Earth's climate has been changing constantly over its 5-billion-year history. Sometimes, the climate has warmed so that the oceans have risen and covered much of the Earth. Each of the changes may seem extreme, but they usually occurred slowly over many thousands of years.
Ancient Climate History
The first people arrived in America between 15,000 and 30,000 years ago. During that time, much of North America was covered by great ice sheets. Some 14,000 years ago, the last ice sheet began to melt very quickly. By 7,000 years ago, the ice was gone.
This end to the ice ages caused big changes on the Earth. The changes caused many kinds of plants and animals to die. For example, mastodons - elephant-like animals - and other large mammals that preferred cold climates may not have been able to live in the warmer, drier conditions.
The Little Ice Age
Starting in the 14th century, Europeans lived through what is known as the "Little Ice Age." The Little Ice Age lasted for several hundred years. During the Little Ice Age, the advance of glaciers along with hard winters and famines caused some people to starve and others to leave their homes.
Recent Climate History
The Earth has warmed about 1°F in the last 100 years. And the four warmest years of the 20th century all happened in the 1990s. Periods of increased heat from the sun may have helped make the Earth warmer. But many of the world's leading climatologists think that the greenhouse gases people produce are making the Earth warmer, too.

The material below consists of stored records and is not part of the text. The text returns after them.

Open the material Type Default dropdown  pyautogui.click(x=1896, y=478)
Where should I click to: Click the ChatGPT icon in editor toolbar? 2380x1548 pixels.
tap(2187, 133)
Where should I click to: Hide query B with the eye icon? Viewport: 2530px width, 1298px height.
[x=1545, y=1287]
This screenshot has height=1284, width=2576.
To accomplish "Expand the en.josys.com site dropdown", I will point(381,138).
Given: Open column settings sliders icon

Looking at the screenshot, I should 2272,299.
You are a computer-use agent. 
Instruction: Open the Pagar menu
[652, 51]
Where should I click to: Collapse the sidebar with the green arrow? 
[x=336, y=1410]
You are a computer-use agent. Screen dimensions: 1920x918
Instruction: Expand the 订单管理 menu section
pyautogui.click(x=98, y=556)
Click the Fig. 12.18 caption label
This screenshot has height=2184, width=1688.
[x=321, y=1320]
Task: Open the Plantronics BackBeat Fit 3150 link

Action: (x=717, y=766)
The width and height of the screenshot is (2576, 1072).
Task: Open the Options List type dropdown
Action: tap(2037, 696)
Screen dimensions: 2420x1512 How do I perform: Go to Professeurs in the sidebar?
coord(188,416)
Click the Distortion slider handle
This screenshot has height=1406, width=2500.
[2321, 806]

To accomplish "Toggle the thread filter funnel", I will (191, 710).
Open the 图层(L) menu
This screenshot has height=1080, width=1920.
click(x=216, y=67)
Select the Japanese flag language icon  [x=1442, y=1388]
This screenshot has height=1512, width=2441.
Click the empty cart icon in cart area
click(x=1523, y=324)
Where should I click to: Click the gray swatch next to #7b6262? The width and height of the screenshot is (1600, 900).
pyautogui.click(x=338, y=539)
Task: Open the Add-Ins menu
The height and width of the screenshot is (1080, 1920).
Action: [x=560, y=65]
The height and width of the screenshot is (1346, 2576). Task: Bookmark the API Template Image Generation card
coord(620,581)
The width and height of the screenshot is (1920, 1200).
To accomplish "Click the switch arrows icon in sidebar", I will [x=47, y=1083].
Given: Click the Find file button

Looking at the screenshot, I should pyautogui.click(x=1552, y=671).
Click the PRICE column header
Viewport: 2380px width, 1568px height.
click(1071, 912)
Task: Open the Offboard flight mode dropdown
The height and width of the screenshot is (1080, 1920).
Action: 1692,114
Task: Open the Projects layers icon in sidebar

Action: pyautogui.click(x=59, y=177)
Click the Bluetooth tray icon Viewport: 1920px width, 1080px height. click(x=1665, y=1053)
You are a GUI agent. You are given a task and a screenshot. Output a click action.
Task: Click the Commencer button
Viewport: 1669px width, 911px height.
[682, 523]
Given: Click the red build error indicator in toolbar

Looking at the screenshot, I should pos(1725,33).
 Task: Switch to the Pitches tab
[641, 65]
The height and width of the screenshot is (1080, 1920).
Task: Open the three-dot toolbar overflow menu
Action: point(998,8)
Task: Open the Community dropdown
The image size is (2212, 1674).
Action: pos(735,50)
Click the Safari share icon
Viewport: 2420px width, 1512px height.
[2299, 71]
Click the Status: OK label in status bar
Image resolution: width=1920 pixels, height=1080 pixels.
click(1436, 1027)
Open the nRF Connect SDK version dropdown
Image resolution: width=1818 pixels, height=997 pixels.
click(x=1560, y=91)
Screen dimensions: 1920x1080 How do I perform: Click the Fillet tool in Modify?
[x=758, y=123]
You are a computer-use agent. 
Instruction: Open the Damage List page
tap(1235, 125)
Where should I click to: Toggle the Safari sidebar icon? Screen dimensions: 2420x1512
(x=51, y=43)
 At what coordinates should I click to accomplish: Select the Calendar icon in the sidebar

Melting Glaciers: a glacier is a large sheet of ice that moves very, very slowly. Many glaciers in the world are now melting. For example, glaciers are melting in Montana's Glacier National Park. Some scientists think the glaciers are melting partly because the Earth is getting warmer.
Rising Sea Level: have you ever built a sandcastle on the beach, close to the ocean on wet sand? If you have, you probably know that the sandcastle won't last very long. Chances are the waves will wash away the sandcastle as soon as the tide comes in. The water goes higher up the beach when the tide comes in. At most shores throughout the world, two high tides and two low tides occur every day. But now the level of the sea is rising, so high tides are higher than they were before. Over the last 100 years, the level of the sea has risen about 6-8 inches worldwide. When the sea level rises, the tide goes farther up the beach.
Scientists think the sea has risen partly because of melting glaciers and sea ice. When some glaciers melt, they release water into the sea and make it higher than it was before. Scientists also think that warmer temperatures in the sea make it rise even more. Heat makes water expand. When the ocean expands, it takes up more space.
What Might Happen?
Scientists are not fortune-tellers. They don't know exactly what will happen in the future. But they can use special computer programs to find out how the climate may change in the years ahead. And the computer programs tell us that the Earth may continue to get warmer.
Together, the melting glaciers, rising seas, and computer models provide some good clues. They tell us that the Earth's temperature will probably continue to rise as long as we continue increasing the amount of greenhouse gases in the atmosphere.